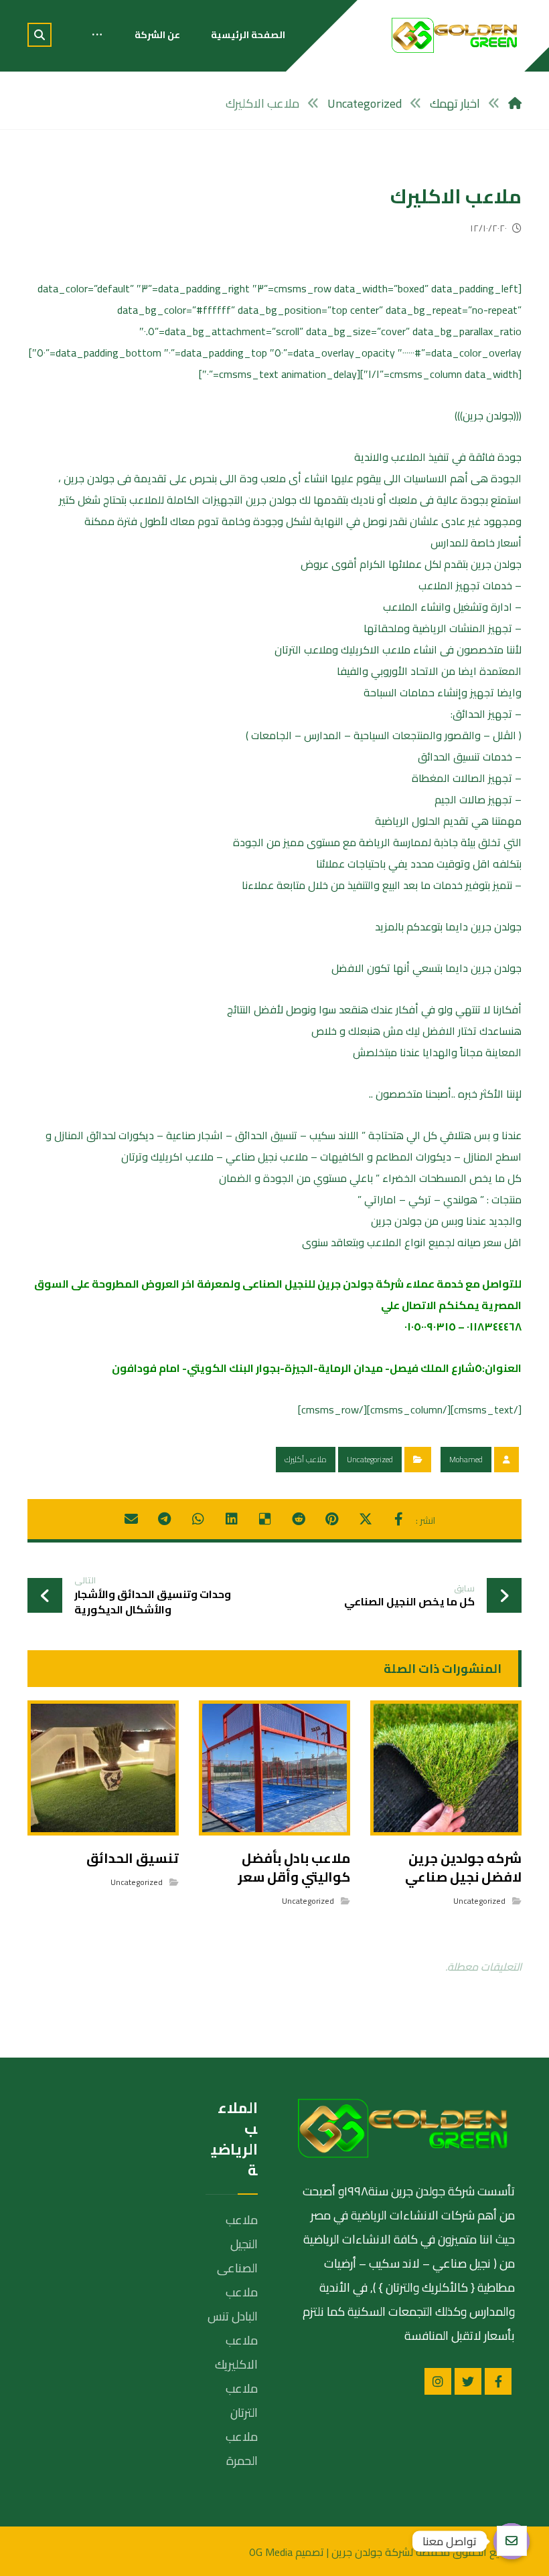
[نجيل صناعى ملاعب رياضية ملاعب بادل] (455, 35)
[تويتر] (468, 2381)
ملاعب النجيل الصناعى (237, 2244)
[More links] (97, 34)
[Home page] (515, 103)
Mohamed (466, 1459)
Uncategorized (370, 1459)
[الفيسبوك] (498, 2381)
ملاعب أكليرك (306, 1459)
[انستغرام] (437, 2381)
____
> _Task brief_
Gather up every line in the data above that contains the word "ملاعب", copying each one.

> _Response_
[نجيل صناعى ملاعب رياضية ملاعب بادل] (455, 35)
ملاعب النجيل الصناعى (237, 2244)
ملاعب أكليرك (306, 1459)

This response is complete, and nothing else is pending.